I haven't written about chickens in a while, so the vicarious poultry keepers will get their time today.
We lost one chicken over the fall, Lucy, named after C.S. Lewis' character from The Lion, The Witch and the Wardrobe. She didn't sit on her perch for a few weeks, then one morning fell down the coop steps. She died that afternoon. She had always been the chicken apart. The other three would scurry about in a little cluster and she would either be 20 feet behind or off somewhere else completely. She was lowest in pecking order and Ursula made sure that she remembered that, body checking her away from the best snacks.
Athena is out pet chicken, she barely lays. If this were a real farm she would have been soup long ago.
She is currently the lowest in the pecking order, and during the prime summer laying season she would lay a couple of times a week, maybe. She has the most attitude though. She makes it very clear that this snow was not requested and that she commands that we send it and the low temperatures back to Canada where they belong. She resists being put into the chicken run every morning, wanting to stroll about, tempting fate and the neighbors' over-sized dogs. Rules are for the other chickens.

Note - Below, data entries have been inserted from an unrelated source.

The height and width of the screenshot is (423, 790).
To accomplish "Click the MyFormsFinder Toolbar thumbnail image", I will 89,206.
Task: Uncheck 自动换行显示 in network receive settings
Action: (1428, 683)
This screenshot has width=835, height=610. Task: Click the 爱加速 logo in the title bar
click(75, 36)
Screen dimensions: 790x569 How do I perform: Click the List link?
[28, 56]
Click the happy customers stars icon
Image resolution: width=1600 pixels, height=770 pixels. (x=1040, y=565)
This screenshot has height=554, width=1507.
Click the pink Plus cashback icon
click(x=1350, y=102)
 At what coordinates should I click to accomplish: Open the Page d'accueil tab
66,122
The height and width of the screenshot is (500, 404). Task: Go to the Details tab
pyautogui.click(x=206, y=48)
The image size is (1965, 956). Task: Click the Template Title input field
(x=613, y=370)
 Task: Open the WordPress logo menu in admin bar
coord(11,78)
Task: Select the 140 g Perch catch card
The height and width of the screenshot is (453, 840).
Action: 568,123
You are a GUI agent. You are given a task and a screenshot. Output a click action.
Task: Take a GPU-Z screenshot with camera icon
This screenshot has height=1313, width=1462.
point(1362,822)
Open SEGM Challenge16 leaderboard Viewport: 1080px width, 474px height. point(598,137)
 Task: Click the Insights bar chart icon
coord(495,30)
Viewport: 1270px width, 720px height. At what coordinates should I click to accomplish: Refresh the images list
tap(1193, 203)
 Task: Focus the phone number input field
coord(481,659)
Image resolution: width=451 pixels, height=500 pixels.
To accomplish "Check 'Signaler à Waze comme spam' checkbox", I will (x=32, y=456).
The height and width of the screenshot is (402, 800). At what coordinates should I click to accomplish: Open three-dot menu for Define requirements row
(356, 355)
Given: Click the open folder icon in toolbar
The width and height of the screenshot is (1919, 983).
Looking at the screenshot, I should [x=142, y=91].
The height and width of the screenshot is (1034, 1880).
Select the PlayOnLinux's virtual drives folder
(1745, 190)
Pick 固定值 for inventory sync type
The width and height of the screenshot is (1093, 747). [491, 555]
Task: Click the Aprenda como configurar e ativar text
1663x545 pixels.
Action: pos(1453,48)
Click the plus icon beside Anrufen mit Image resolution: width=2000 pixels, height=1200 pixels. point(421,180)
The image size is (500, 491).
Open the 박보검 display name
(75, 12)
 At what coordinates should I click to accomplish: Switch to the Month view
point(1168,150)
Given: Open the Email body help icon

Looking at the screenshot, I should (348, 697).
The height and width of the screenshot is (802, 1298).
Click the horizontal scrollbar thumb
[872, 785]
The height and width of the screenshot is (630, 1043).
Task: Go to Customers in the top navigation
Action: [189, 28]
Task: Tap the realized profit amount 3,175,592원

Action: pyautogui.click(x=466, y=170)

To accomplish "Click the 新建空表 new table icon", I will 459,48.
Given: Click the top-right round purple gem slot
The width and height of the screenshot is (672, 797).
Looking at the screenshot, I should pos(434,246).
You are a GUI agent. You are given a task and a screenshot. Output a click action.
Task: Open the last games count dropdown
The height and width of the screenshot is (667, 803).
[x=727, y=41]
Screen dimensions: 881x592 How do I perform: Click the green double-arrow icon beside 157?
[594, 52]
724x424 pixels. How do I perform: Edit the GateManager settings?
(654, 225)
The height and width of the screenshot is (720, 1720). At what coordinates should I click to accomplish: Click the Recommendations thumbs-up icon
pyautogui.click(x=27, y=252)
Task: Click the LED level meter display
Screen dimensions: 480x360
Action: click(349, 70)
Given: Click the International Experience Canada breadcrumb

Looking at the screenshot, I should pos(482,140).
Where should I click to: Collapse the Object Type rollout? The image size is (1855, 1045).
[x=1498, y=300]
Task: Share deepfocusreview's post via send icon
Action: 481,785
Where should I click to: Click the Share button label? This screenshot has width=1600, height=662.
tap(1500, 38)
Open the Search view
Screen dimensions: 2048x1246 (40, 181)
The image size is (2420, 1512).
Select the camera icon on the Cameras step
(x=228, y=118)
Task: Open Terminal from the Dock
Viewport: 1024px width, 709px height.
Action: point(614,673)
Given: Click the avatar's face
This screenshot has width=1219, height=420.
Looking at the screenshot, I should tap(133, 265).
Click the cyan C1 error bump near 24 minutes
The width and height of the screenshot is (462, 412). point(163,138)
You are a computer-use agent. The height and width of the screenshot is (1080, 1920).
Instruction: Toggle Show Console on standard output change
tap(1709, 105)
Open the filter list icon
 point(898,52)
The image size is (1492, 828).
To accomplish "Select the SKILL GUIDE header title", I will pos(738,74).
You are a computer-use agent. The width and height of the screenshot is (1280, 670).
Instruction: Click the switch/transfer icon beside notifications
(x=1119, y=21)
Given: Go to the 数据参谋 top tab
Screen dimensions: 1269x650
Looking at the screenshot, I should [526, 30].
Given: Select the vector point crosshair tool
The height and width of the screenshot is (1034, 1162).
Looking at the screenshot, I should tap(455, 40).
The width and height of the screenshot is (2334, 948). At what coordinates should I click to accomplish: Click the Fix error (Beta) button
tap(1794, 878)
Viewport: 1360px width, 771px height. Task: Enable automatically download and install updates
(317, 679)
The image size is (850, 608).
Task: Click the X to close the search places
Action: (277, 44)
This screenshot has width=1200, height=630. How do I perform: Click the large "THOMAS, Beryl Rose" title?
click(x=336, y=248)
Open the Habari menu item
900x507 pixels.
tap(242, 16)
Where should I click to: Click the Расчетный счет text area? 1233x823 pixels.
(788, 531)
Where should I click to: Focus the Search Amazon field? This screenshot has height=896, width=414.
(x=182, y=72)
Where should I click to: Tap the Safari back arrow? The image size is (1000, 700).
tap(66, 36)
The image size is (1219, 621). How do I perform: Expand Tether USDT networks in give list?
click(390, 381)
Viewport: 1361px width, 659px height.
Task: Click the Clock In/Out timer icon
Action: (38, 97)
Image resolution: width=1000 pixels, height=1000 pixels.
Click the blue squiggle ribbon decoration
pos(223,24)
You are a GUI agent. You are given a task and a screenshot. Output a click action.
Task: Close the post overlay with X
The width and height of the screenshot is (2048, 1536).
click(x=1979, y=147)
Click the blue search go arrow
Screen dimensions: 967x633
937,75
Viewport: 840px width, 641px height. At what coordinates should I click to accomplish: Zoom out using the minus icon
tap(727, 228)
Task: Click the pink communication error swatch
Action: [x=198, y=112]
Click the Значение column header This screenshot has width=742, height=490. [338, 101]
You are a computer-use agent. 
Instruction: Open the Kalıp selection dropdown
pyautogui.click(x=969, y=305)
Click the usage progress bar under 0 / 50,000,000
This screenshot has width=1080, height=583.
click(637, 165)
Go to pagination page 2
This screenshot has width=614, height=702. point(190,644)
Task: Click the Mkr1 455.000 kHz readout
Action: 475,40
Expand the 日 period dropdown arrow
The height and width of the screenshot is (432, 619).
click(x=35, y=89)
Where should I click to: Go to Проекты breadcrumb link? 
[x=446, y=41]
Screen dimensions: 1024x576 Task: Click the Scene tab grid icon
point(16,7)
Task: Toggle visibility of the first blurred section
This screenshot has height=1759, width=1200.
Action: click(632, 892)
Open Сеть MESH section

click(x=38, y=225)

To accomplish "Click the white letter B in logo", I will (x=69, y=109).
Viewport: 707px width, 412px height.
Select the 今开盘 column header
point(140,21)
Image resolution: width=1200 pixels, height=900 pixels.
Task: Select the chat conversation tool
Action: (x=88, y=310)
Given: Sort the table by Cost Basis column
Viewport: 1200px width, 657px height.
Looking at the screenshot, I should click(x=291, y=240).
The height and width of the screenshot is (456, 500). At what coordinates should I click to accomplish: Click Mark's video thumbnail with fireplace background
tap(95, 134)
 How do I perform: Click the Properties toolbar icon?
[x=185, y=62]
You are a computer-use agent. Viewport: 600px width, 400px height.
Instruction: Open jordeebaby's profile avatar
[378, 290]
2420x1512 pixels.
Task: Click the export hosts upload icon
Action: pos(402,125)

The other two Paisley and Ursula, lay their share and a bit more. Paisley is a homebody, who can usually be found within a few yards of the food dish, even if the gate is open. Ursula has found every escape route available out of the run and will casually scratch about the yard in the afternoon. She seems perfectly happy to hang out in the run in the morning, but late afternoons are for freedom.
This spring we are considering getting a few new chicks, since we are down one and one of the remaining girls doesn't pull her weight in egg production. They are also really cute for two whole weeks. My daughter has already named two, one will be Bob, not Bobbi Jean, or Bobbi Jo, or Bobbette, just a hen named Bob. Bob is to be a Cochin, a basketball shaped chicken with feathered feet. She thinks it's funny, and well, it is.
The second will be Freya, after a a Norse love goddess whose carriage is pulled by two cats, a fitting name for our egg laying hen. The question is: Will having Freya and Athena together cause a goddess power struggle? My daughter believes that Freya should be a Wyandotte, but I'm not sold on it.
The third (you have to get several chicks at a time, they huddle to stay warm, if they can't huddle then they would probably die.) is unnamed. I'm thinking she should be a ginormous Brahma and we should give her a Hindi name. My daughter doesn't want a Brahma, but won't say why.
Any ideas for chicken breeds or funky names (we don't do ordinary)?
About all of this my husband just shakes his head and says, "You really want to do this????" Thinking of all of the tears from the fire, and the lost girls now buried under the quince bush and behind the shed and all of the work and hassle involved in keeping the little chicks alive.
I guess it's like what they say about childbirth, that you just forget the pain and do it all over again.